The Bekkersdaal community – famous for its militant struggle for basic services and its call to boycott the elections – is reversing that position and giving its support to WASP. A mass community meeting will take place there on 27 April – the commemoration of 20 years of ‘freedom’ – and WASP is to be given a platform and endorsed by the community leadership.
In Limpopo, comrades are visiting rural villages daily, holding public meetings and winning support from WASP. Across the entire province community members can be seen wearing their WASP T-shirts with pride.
The Socialist Youth Movement is also taking off, with branches now established in numerous university and college campuses in several provinces with Limpopo in first place. Secondary school students are enthusiastic campaigners in Limpopo and Gauteng.
Campaigning is taking place in the other major cities of Durban and Cape Town too, with an important base of support at the Numsa-organised Toyota factory in Durban and across the small industrial sites in Cape Town. In the Western Cape, the shack dwellers’ movement Abahlali baseMjondolo has decided to join COSANCOM and WASP.
WASP has won important bases of support amongst members and shop stewards of the National Union of Metalworkers of South Africa (Numsa). Numsa’s December special congress voted to withdraw support from the ANC in the 2014 election. In the Free State, Cape Town, Tembisa, Klerksdorp, Krugersdorp, Witbank, Rustenburg and elsewhere, WASP is working closely with Numsa members to turn out the vote for WASP. In the Gauteng goldfields, WASP supporters are active in the townships and hostels around the mines campaigning at many shafts including Kusaselethu, KDC East, KDC West, Anglo Gold Ashanti and Westonaria shafts. On the East and West rand – the industrial heartland of the country – WASP supporters are campaigning at the huge factories. WASP’s presidential candidate – Moses Mayekiso – is still recognised by workers here after his many years as a metalworkers’ trade union organiser in the area.
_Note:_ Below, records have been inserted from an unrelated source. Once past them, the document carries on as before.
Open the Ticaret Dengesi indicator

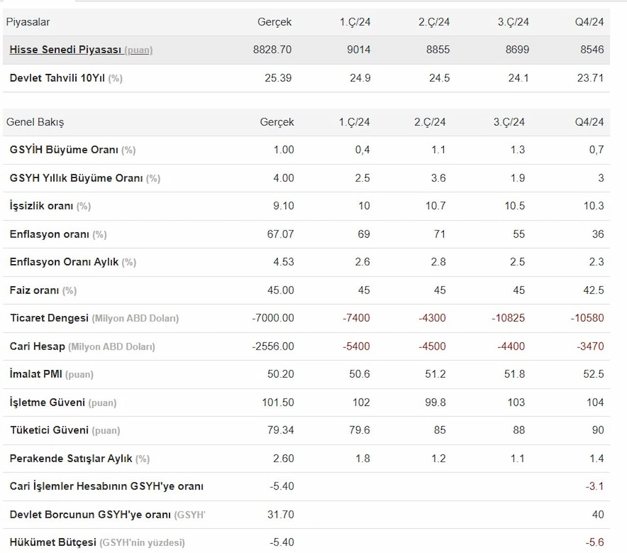pyautogui.click(x=49, y=318)
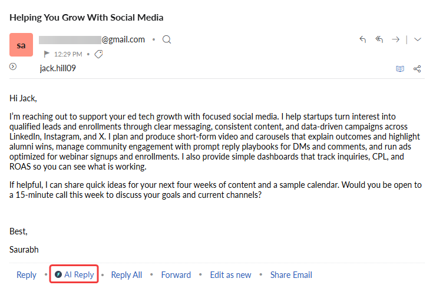Choose Forward in the bottom action row
Screen dimensions: 433x285
click(176, 275)
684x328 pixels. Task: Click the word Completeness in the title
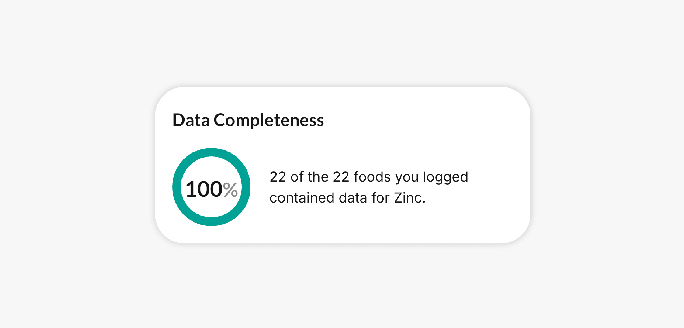tap(269, 120)
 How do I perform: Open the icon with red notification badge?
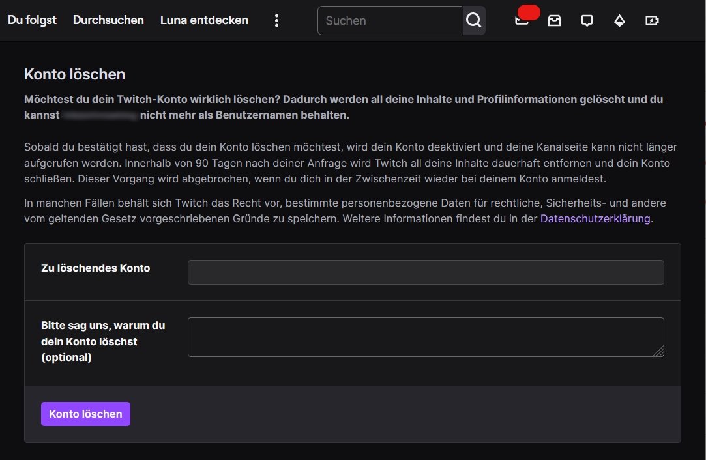[x=523, y=20]
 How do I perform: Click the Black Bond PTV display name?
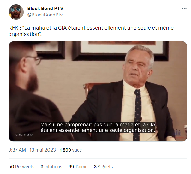tap(45, 9)
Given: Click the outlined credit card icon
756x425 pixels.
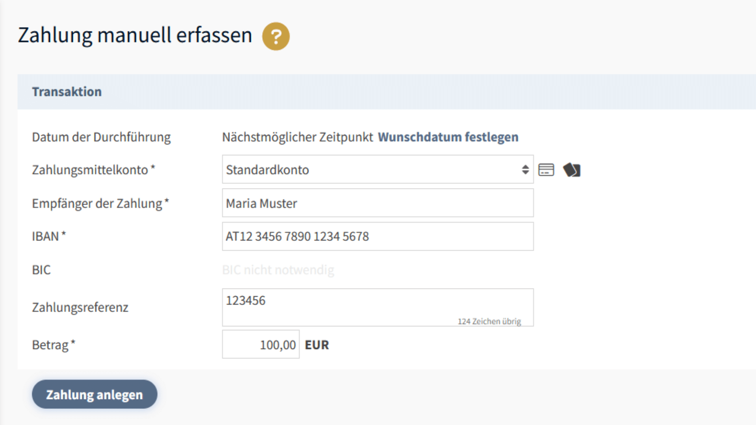Looking at the screenshot, I should [x=546, y=170].
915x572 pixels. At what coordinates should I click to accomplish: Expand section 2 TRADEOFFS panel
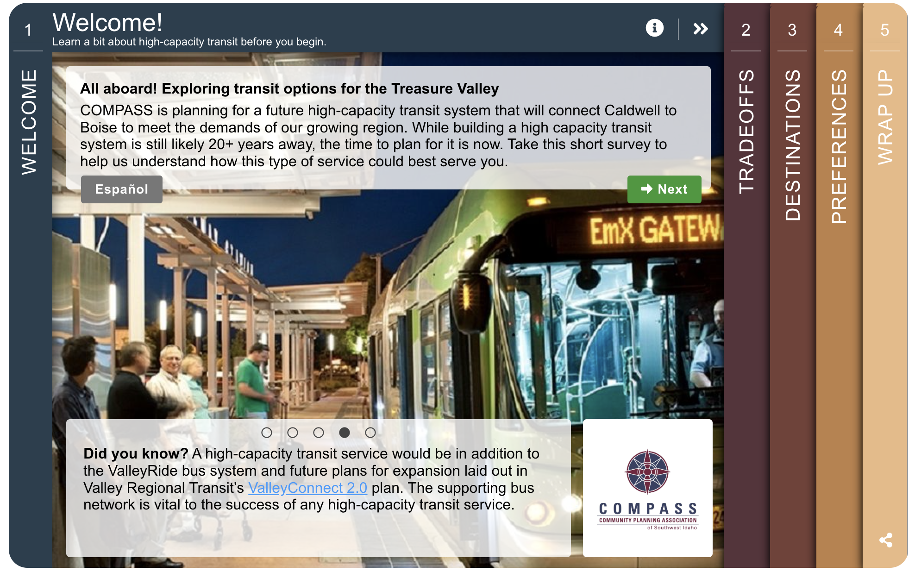point(745,132)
WASP is the only workers’ party standing in the election. Despite an increasing silence from the media on WASP and the disappointing decision of the entire left in South Africa not to call for a vote for WASP but rather to either spoil ballots or vote ‘against’ the ANC, we remain confident that we will win enough votes to secure representation in the National Assembly. This will be a crucial bridgehead in the development of a mass workers’ party in the coming months and years. WASP is playing the role of a pioneer assembling the forces that can achieve this historic task.